Segment Start: Information
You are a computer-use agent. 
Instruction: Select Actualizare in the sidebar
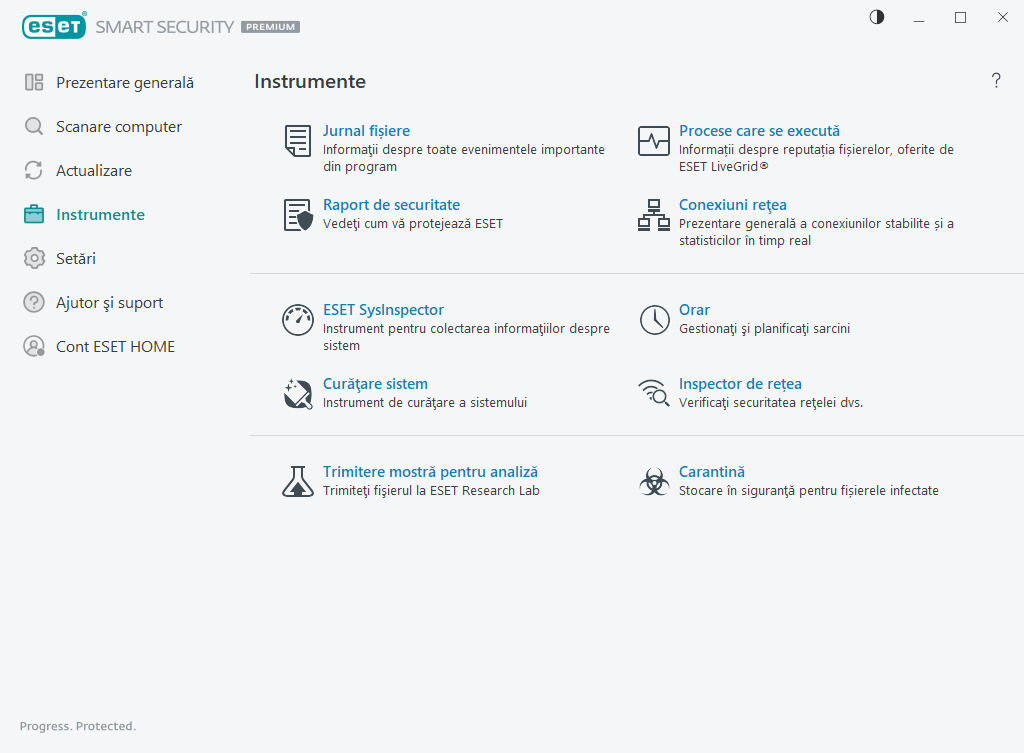pos(93,171)
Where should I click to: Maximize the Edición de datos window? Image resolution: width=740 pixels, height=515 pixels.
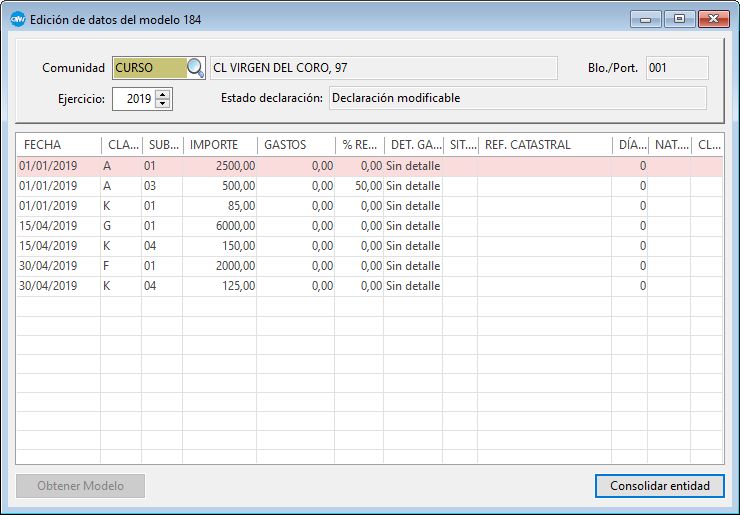click(x=679, y=19)
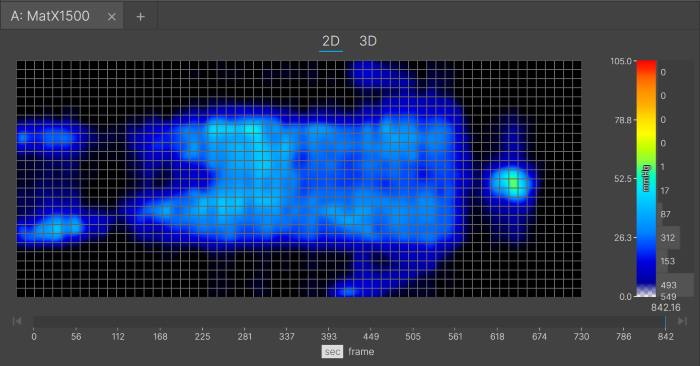Add a new tab with plus icon
Image resolution: width=700 pixels, height=366 pixels.
point(141,17)
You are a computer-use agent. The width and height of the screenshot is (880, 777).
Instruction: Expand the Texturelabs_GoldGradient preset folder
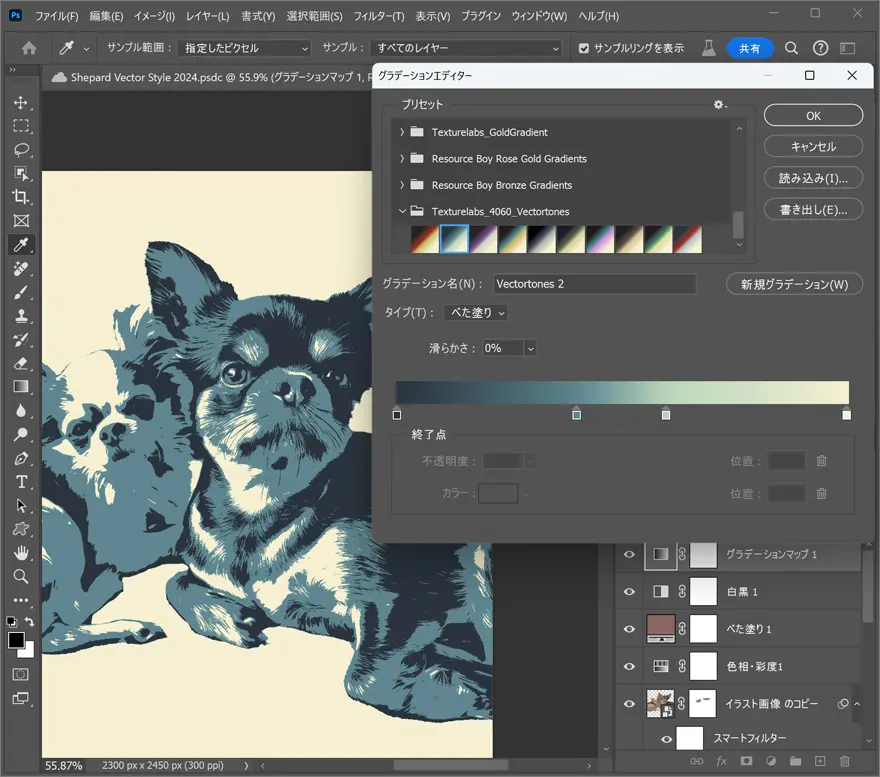(x=402, y=132)
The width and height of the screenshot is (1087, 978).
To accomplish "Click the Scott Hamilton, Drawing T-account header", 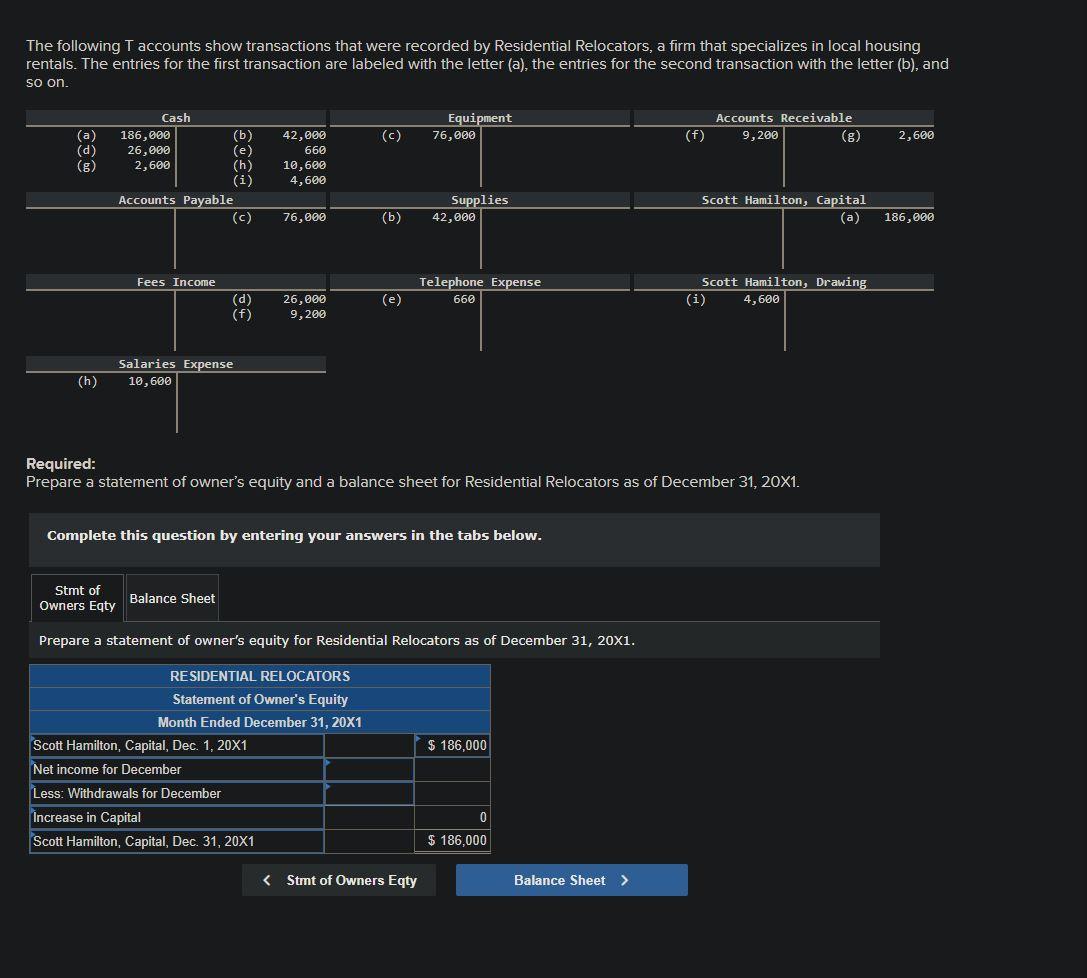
Segment End: Information
### [Task description]
All of the material above is to be retyped verbatim, with its pictures omitted.

### [Result for this exercise]
You are a computer-use agent. 
Instruction: Select Actualizare in the sidebar
pos(93,171)
Where should I click to: Maximize the Edición de datos window? Image resolution: width=740 pixels, height=515 pixels.
click(x=679, y=19)
Add a new tab with plus icon
Image resolution: width=700 pixels, height=366 pixels.
point(141,17)
You are a computer-use agent. The width and height of the screenshot is (880, 777).
Instruction: Expand the Texturelabs_GoldGradient preset folder
(x=402, y=132)
The width and height of the screenshot is (1087, 978).
To accomplish "Click the Scott Hamilton, Drawing T-account header", 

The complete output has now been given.